Sunday, September 26, 2010
EBONY AND IRONY
Is it natural to shit your pants when interviewing for a job? Not literally of course, that would just be awkward, but is it normal to feel like you might very well vomit on your own feet just as they call your name?
I only ask because of late, my husband has been applying for jobs due to a little downturn in the old plumbing game. And it appears he may well have to suit up and go in for an actual, sit down, have a conversation without saying the fuck word, interview. What kind of madness is this? What happened to the good old days when tradies just heard about some work, rocked up and, unless completely useless, kept turning up each day?
It’s got him a little flustered, actually, as I mentioned in my introduction, shitting his pants anxious to be exact. He’s most perplexed by the inclusion of the following in his CV:
His objectives in life – Um, get a job, get paid and repeat until around 65 years of age.
His listed activities/hobbies outside of work - fuck all if he doesn’t get a job.
And a summation of himself in one sentence – How about “I turn up on time, I do a speedy yet neat job and I don’t smoke crack” What more could a potential employer want?
I myself haven’t had an interview in over 11 years. I really don’t know what goes on out there in the recruitment world today.
My very first interview was the week after I finished year 12. Having had a very successful schoolies week in Byron Bay – successful in the way that I was continuously pissed, acted like a right little knob head and managed to spend every single cent that I had, reality set in. Shit. I need a proper job, and as much as I loved my Junior Burgers, flipping them for a living was only going to get me so far.
After scrounging through the wheelie bin and finding the Weekend paper, I handwrote a few applications, photocopied my very fresh Year 12 report and dropped them in the mailbox on my way to a hardcore day of tanning and trolling the shops.
One of those applications was for an Accounting Practice looking for a junior. Surprisingly enough, even though I didn’t study accounting and only completed quite a mediocre Maths level, I got an interview. Borza I thought. Sure, I’ll turn up, Mum would go mental otherwise, but I wouldn’t be foregoing my day at the beach entirely.
So I rocked up with my beach bag, wearing my togs under my amateur attempt at a corporate uniform and gave my best impression of being mature. The interview was forgettable. I can’t tell you what happened. All I remember thinking was “this is totally eating up my baking time” I couldn’t get out of there fast enough. Two days later, I got a call to say I had the job. Apparently, Nik, the boss’s assistant told me my beach bag totally sealed the deal.
Of course, my beach days were immediately over once I started workin 9-5 (Cue Dolly Parton). It also coincided with the last time I wore a size 8 skirt.
I’ve only had two more interviews since that day.
About 3 years after starting at the Accounting Firm, a position for junior newsreader/general shitkicker came up at the local ABC radio station. I was so excited. I applied and made it to the top 3 through application and audio. DREAM. COME. TRUE.

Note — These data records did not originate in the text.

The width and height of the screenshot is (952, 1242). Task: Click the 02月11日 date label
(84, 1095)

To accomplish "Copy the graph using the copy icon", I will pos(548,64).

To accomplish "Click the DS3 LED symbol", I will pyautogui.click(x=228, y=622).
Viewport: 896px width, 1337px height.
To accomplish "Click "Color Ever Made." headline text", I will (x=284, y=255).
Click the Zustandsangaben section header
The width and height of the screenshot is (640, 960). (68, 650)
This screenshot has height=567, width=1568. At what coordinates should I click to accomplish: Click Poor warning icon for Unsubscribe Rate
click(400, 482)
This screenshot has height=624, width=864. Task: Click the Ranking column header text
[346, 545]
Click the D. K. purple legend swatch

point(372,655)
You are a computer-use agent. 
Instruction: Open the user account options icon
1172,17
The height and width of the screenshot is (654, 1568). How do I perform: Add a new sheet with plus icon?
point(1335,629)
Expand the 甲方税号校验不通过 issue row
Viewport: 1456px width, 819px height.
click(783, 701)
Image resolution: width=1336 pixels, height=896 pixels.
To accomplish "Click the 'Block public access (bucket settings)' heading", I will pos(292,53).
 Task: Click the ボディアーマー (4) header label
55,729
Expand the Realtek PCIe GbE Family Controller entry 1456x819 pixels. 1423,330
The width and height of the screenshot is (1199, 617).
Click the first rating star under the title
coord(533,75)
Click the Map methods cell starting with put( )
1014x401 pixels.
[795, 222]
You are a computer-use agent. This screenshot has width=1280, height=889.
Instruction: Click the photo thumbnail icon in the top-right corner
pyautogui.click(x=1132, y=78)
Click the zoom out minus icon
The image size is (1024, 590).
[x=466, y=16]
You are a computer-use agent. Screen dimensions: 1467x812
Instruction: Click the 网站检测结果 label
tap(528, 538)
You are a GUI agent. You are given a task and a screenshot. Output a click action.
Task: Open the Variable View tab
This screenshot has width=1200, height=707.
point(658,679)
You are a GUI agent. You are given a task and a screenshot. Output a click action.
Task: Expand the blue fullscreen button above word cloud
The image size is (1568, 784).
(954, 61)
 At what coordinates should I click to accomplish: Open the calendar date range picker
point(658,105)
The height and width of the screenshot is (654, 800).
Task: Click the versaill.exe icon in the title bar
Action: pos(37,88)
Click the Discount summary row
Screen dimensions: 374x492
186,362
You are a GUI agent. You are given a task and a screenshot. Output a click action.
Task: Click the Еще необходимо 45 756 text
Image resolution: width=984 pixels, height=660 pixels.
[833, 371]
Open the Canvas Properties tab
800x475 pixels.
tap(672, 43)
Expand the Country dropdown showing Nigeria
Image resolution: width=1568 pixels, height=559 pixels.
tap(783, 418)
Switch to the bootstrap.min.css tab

Then came the face to face interview. I was doing so well too. Right up until one of the funky looking panel members asked me to give them the definition of irony. I just had no idea. I mean I did, but I didn’t know how to articulate it. If only it had been a couple of years later, I would have known it was like finding ten thousand spoons when all you need is a knife or like meeting the man of your dreams, and then meeting his beautiful wife. I joke, but I was gutted. I responded with some useless answer that made me look like a halfwit and was properly rejected in kind. I tell you what though; I can rattle off the definition of irony in my sleep now. Perhaps I should give Alanis a heads up.
The only other interview I attended was all kinds of wrong. An old boss of mine had been called for a reference for a bookkeeping job I had applied for. She rang to warn me to “Be careful, I worked for this guy fresh out of Uni and his idea of doing journals was to put his hand down my blouse”. That old guy? Really? Alarm bells should have rung when he was more interested in my boyfriend and plans for starting a family in the interview than my bookkeeping skillz. He didn’t try anything on me, no; I have the unique ability to make myself very unappealing to the opposite sex, so that was never an issue. Let’s just say it was the worst. Job. Ever. Best thing about those ones though, they make you truly appreciate the good ones.
I was lucky enough to be offered my next job. In fact, that worked out quite well. Been there nearly ten years. See Mum, look where that day at the beach got me after all.
Love to hear your Interview stories and or tips.